The decision was made at a national Mennonite convention in Orlando, Florida. Although the economic impact is expected to be minimal, such votes are closely watched as a measure of views on Israel and the Palestinians from within the US, the Jewish state’s closest and most important ally.
The resolution directs managers of the $3 billion Everence church fund to regularly screen holdings to avoid any economic support for Israeli policies in the occupied territories.
Mennonites had rejected a divestment proposal at their last national meeting two years ago amid fears that the resolution would be considered anti-Jewish. The statement adopted Thursday condemns anti-Semitism, encourages stronger ties between church members and Jews, and endorses a review of how Mennonites responded to the Holocaust. The Mennonite Church has just over 75,000 members.

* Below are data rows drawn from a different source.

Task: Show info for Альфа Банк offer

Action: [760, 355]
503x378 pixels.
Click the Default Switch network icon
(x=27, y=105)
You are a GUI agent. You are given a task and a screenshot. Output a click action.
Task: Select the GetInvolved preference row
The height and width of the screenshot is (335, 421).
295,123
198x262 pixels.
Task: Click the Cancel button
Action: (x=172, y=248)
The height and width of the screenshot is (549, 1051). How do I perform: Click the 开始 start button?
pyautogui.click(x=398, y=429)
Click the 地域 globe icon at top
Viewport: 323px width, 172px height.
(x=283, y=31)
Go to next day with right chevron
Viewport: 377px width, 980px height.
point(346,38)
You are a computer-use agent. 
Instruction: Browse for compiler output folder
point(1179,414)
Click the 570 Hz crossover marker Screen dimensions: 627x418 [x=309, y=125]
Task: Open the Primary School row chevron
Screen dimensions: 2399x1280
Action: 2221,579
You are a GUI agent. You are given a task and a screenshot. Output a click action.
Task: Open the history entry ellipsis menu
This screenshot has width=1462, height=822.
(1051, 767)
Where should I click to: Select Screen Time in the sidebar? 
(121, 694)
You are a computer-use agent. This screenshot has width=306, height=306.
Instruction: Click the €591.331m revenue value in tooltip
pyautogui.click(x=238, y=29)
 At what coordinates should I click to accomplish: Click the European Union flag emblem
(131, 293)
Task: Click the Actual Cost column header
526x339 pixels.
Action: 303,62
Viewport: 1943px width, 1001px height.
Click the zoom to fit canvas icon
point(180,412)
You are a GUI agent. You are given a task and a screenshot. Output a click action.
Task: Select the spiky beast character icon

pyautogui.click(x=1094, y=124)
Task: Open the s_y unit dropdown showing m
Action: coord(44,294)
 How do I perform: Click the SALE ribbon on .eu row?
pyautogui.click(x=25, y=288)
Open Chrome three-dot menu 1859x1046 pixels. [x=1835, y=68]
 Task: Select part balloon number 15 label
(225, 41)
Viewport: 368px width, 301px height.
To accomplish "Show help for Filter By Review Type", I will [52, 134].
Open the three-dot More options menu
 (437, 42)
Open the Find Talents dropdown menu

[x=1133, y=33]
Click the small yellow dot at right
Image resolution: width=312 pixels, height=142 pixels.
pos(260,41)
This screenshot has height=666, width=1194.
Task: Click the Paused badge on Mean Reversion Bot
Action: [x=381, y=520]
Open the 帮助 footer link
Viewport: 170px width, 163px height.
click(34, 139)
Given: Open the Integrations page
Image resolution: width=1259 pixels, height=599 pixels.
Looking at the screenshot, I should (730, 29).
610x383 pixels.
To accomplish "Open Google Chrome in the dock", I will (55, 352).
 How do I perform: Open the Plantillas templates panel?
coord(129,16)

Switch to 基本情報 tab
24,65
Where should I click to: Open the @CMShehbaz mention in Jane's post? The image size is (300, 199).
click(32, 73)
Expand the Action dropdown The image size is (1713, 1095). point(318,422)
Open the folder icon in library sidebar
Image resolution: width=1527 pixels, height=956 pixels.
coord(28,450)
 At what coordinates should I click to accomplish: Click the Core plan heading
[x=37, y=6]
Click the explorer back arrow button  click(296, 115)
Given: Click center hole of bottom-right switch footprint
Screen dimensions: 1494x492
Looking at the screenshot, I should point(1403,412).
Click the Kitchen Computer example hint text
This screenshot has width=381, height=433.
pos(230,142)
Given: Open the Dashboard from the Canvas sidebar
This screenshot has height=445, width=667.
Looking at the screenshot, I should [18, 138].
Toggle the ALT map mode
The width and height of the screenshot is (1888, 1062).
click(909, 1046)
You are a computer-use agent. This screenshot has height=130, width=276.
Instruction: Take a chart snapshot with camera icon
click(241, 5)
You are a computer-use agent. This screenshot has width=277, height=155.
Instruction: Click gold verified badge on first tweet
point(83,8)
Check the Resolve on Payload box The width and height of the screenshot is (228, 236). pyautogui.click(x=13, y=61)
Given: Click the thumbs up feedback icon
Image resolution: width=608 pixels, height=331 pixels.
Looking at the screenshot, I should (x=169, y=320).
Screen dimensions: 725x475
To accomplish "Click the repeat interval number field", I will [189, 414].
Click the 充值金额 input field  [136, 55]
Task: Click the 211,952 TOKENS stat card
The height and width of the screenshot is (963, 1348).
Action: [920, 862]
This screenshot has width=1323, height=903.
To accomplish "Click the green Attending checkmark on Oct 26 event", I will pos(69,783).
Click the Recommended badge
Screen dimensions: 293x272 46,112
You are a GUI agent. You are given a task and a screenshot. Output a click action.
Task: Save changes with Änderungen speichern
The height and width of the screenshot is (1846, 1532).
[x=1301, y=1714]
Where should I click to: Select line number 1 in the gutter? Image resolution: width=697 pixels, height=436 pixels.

A spokesman for the Israeli embassy in Washington did not immediately respond to a request for comment on Thursday.
On Sunday, another Christian group, the United Church of Christ, overwhelmingly approved a resolution condemning Israel for its treatment of Palestinian children living in the West Bank, East Jerusalem and Gaza.
The UCC, which has nearly 1 million members, voted two years ago to divest from companies profiting from Israel’s control of the West Bank.
The American Jewish Committee denounced the resolution, calling it “deeply disappointing.”
“The latest UCC resolution does nothing to advance the possibility of peace. Rather, by continuing to demonize Israel, UCC supports those who oppose peace,” Rabbi Noam Marans, AJC’s director of interreligious and intergroup relations, said in a statement Monday.
In previous years, the Presbyterian Church (USA) approved divestment measures. The Episcopal Church rejected a similar proposal at a national meeting two years ago, as did the 12.8 million-member United Methodist Church, the largest mainline Protestant group in the country, at a conference last year. However, the Methodist pension board has barred investment in five Israeli banks, citing human rights concerns, and this week announced a new social values investment fund that will bar profits from the use of fossil fuels and evaluate holdings according to concerns expressed by church policy making bodies about Mideast peace, including Israeli treatment of Palestinians.